米度之的女儿米玉莲今年正值豆蔻年华,虽生得不算美貌,倒也有几分清秀,戴了几朵新买的大红纱花,穿着一身七成新的棉衣绸裙,外头又罩了件暗红色的团花绸面比甲,却是用母亲旧衣改成的,十分不衬她少女的肤色长相。她紧紧挽着祖母一臂,虽缩了脖子作腼腆状,一双眼睛却溜溜地灵活转动着,只往院内扫视一圈,便迅速将目光定在赵琇所穿的华服上,接着又去看她头上簪的宝石珠花,目光就没再移开过了。
她哥哥米修明年不过十四、五岁,神情木讷,呆呆地跟在祖母与母亲身后,见到父亲在£∟院中,却半点没察觉周围的气氛,反而露出笑来,呵呵地叫了声“父亲”。
米度之被他这一声惊醒,从发呆的状态中迅速恢复了正常。看到老娘脸上明显的笑意,他下意识就觉得不好。定是赵家人将她诓了来。他提出那所谓的“婚约”,根本就是子虚乌有的,他到了此处才忽然有了这个想法。自家老娘根本不知情。万一她说漏了嘴,他岂不是要被拆穿了?
米度之身上一个激灵,决定先下手为强,就抢在赵玮面前开口,冲着他老娘说:“母亲,你还记得当年临离京之前,大姐跟我们约定好的亲事吗?当时说好了的。修明他娘正怀着孩子,生下来若是女儿,便与大姐的长子玮哥儿结为夫妻。还拿了个玉佩做表记。现在赵家人见我们落了魄便不认这门亲事了,我不服气,定要他们给个说法。你们来得正好,快告诉他们。大姐确实许了婚呀!”
米老太太听得脸上喜气瞬间消失不见。颤抖着声音问:“有……有这么一回事么?”同时目光闪烁地看向乌来兴的方向。乌来兴淡淡笑了一笑。
米度之根本没发现老娘的神情有异,连忙说:“当然了,大姐答应婚事的时候您就在场,您快跟亲家与外甥说清楚吧!”
米老太太的脸涨得通红,却是迟迟没有照儿子的意思说出那些话来。
米度之急死了,上前挤开妻子,扶住老娘的手臂,拼命向她挤眉弄眼地做暗示状:“母亲。

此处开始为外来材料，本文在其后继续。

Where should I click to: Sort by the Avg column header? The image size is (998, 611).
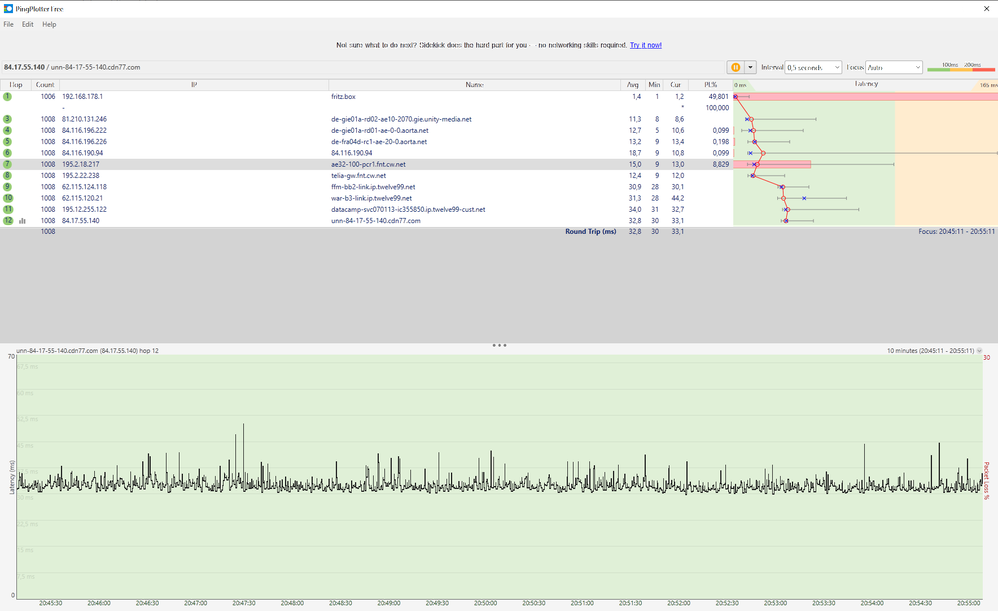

您是怎么了?放心,这里有好几位贵客在呢。都是有名有望的人物,绝不会坐视赵家背信弃义的。”看到女儿在旁,又连忙加了一句:“母亲,若我们玉莲能依照婚约嫁给外甥,她便是堂堂建南侯夫人了!此时关系到您孙女儿的前程,您可不能因为顾虑赵家权势,就任由他们欺负了去呀!”
米玉莲呆了一呆,忽然浑身一震,总算把目光转回到父亲身上来了,双眼异彩涟涟:“父亲,您说什么?我能嫁给赵表哥?”
米度之给女儿使了个眼色:“说什么傻话呢?你本来就跟你赵表哥有婚约在身,自然能嫁给他。”
米玉莲顿时露出了惊喜之色来。赵琇是建南侯府千金,那一身妆扮就是她平生从未见过的华贵。若是能嫁给赵玮,岂不是也能得享同等富贵?
可惜,他们父女二人做得好梦,老实巴交的米大舅母却在旁不合时宜地开口了:“可是……老爷,不是说外甥愿意替我们做主,给修明与莲姐儿各寻一门好亲事么?怎的如今又成了外甥要娶我们女儿了?”
米度之脸色一变,愤怒地冲她发火:“你胡说八道些什么?!”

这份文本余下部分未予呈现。